# To-do list:
1. In the forum thread on pre-painted body panels, which parts of the 2013 RS does Mohawkbear's first post say were damaged in the slide into the barrier?
2. Do these statements agree with the forum thread on pre-painted body panels? Answer yes or no for each, and quote the deciding words.
(a) The company that buys extra parts from the GM plant in Ohio had Mohawkbear's bumper available.
(b) Private Cruze is looking for a white hood.
(c) CW_ says different batches of the same paint color from the same factory come out identical.
3. Carry the forum thread on pre-painted body panels forward from where it stops.

**** Reading text ****

# Pre-painted body panels?



## Mohawkbear (Dec 9, 2013)

Hello all,

I recently fell victim to Atlanta's infamous "Snowpocolypse" and slid on the ice into a low concrete barrier, taking out the lower driver side of my bumper and foglight housing on my 2013 RS. Also damaged the lower cover where it bolts to the bottom of the bumper fascia, and the foglight itself. I have all the parts ordered except the bumper fascia itself. I had someone repair the bumper fascia, but I wasn't totally satisfied with the work, and have decided to order a new one instead. I'm wondering if anybody knows of a company that does pre-painted parts, and if you'd share those links with me? I saw a post about a company that buys all the extra parts directly from the GM plant in ohio, but when I checked with them, they didn't have my bumper available.


----------



## Private Cruze (Jul 16, 2013)

I too fell victim to stupid Atlanta drivers during the snow. Dunwoody is my hood.

Try watching craigslist for one of the guys who sells salvage bumper covers.

I have hood damage and I'm looking for a hood in white.


----------



## CW_ (Jan 31, 2013)

I'm not sure if that's really possible, getting a perfect match on the paint color sight unseen isn't easy. Even different batches of the same color of paint from the same factory will be slightly different, not to mention if your car has faded any from exposure to sunlight that could affect it as well. This is the reason you often get stuck having to paint half the car when body work is involved.


----------



## Mohawkbear (Dec 9, 2013)

**** Data entries ****

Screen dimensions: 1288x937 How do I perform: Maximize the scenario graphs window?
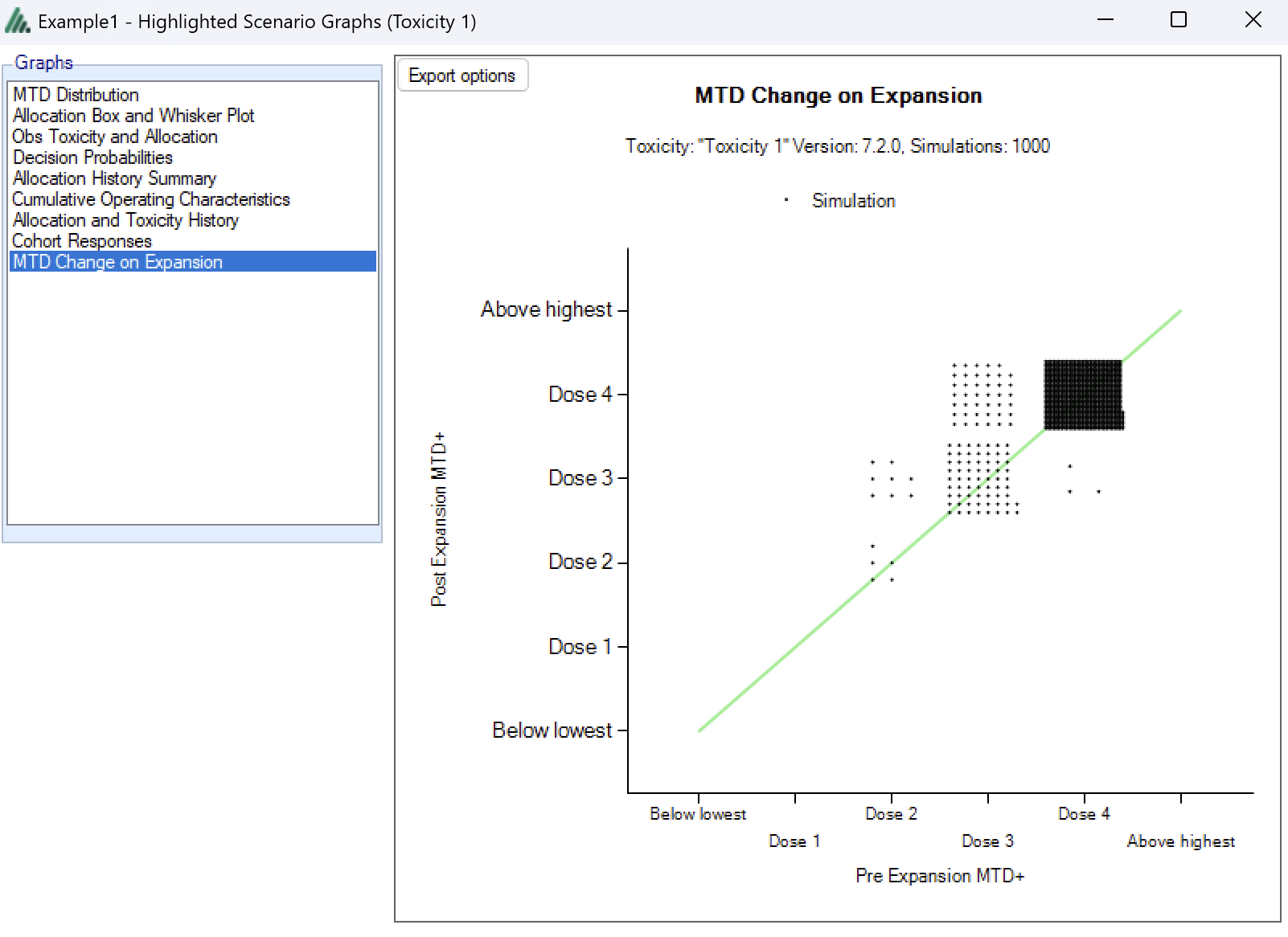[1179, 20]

****
**** Data entries ****

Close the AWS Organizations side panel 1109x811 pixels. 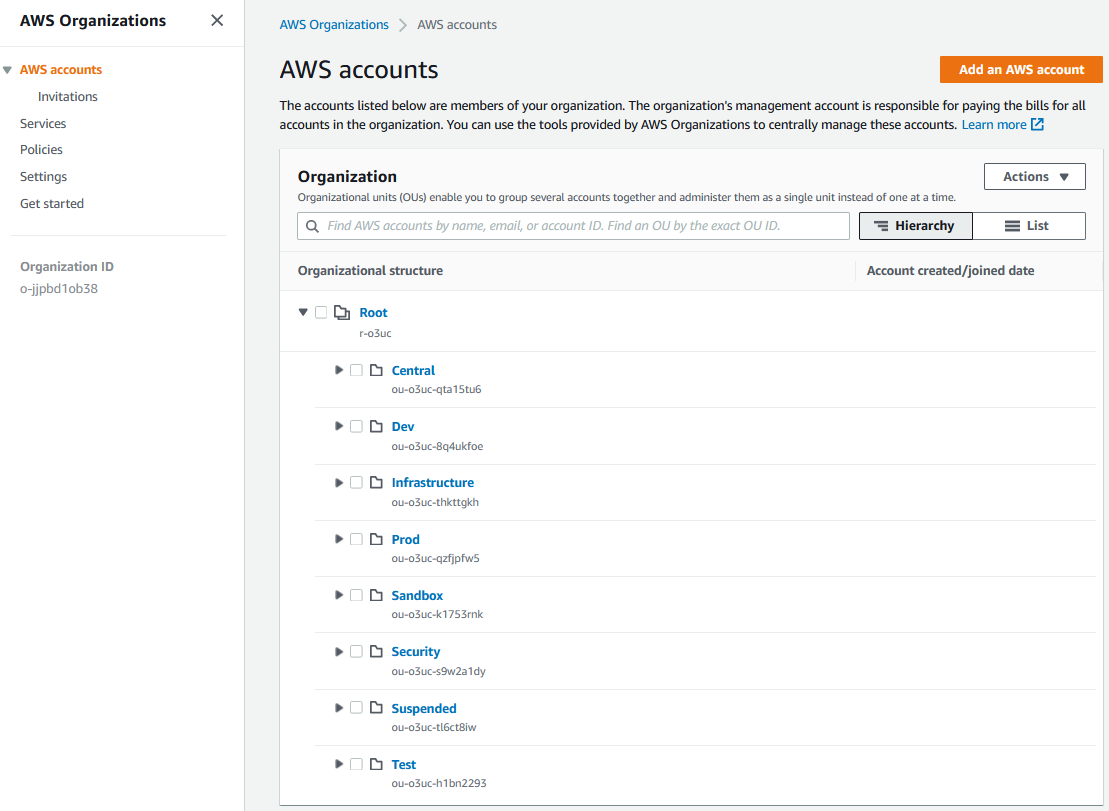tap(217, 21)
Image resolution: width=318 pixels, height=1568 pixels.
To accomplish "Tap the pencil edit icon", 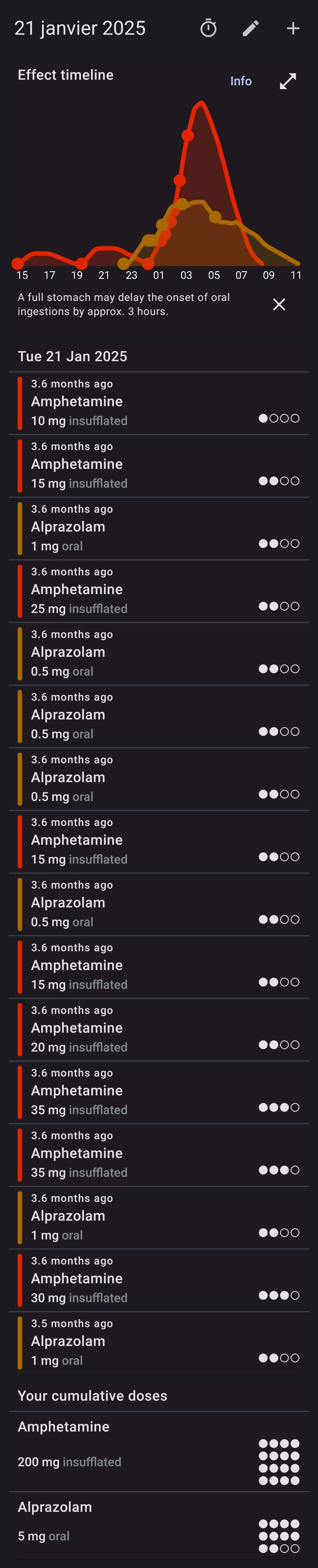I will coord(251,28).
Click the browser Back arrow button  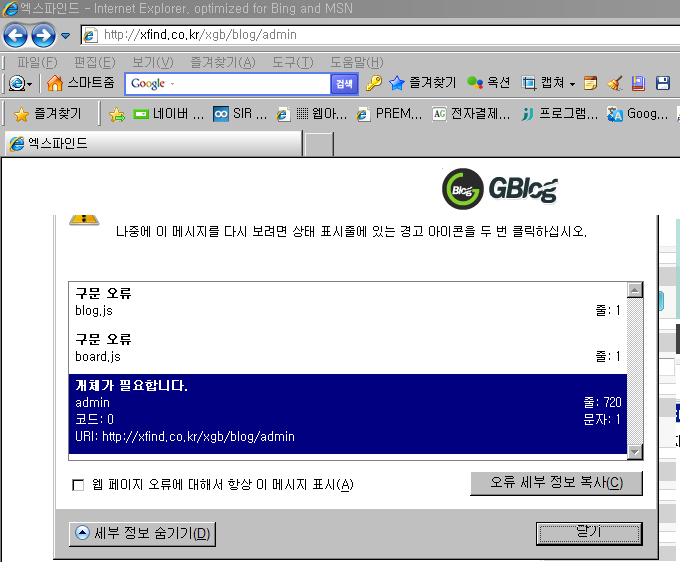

****

# Final results:
1.
- The lower driver side of the bumper
- The foglight housing
- The lower cover where it bolts to the bottom of the bumper fascia
- The foglight itself

2.
(a) No: "they didn't have my bumper available."
(b) Yes: "I'm looking for a hood in white."
(c) No: "Even different batches of the same color of paint from the same factory will be slightly different"

3.
and unfortunately the front end is usually what's crashed, so finding a hood is difficult. check car-parts.com, think I saw some hoods on there.


----------



## Mohawkbear (Dec 9, 2013)

I know this can be an issue, especially with Victory red, maybe I'll just have to order the bumper and have it painted at a shop. ugh. wanted to do it on my own and save some money, but I want the car to look good too. I already had the front bumper replaced once thanks to a semi trailer losing a tire directly in front of me on the interstate. came out good at first, but the paint wasn't thick enough and began showing abnormal wear almost immediately, and that was done at a body shop.


----------



## Gus_Mahn (Aug 16, 2011)

Mohawkbear said:


> I know this can be an issue, especially with Victory red, maybe I'll just have to order the bumper and have it painted at a shop. ugh. wanted to do it on my own and save some money, but I want the car to look good too..


 I was lucky to find a nice used cover in color for my crystal red '12 Eco, but it's not perfect condition. It's almost a perfect color match. The thing is almost no junkyard will split up a good used front clip, and once off, the covers tend to get beat up. The proper way to do this repair is to paint the cover off the car and blend it into fenders then clear the whole fender. A really good shop could tint the paint to match pretty closely for a panel replacement. It really all depends how fussy you are and if you can live with a little color mis-match. Hood to fender mis-match generally isn't too visible, but the fender to cover will be.


----------



## SneakerFix (Jul 28, 2013)

What's the issue with the one you had repaired?


----------



## Mohawkbear (Dec 9, 2013)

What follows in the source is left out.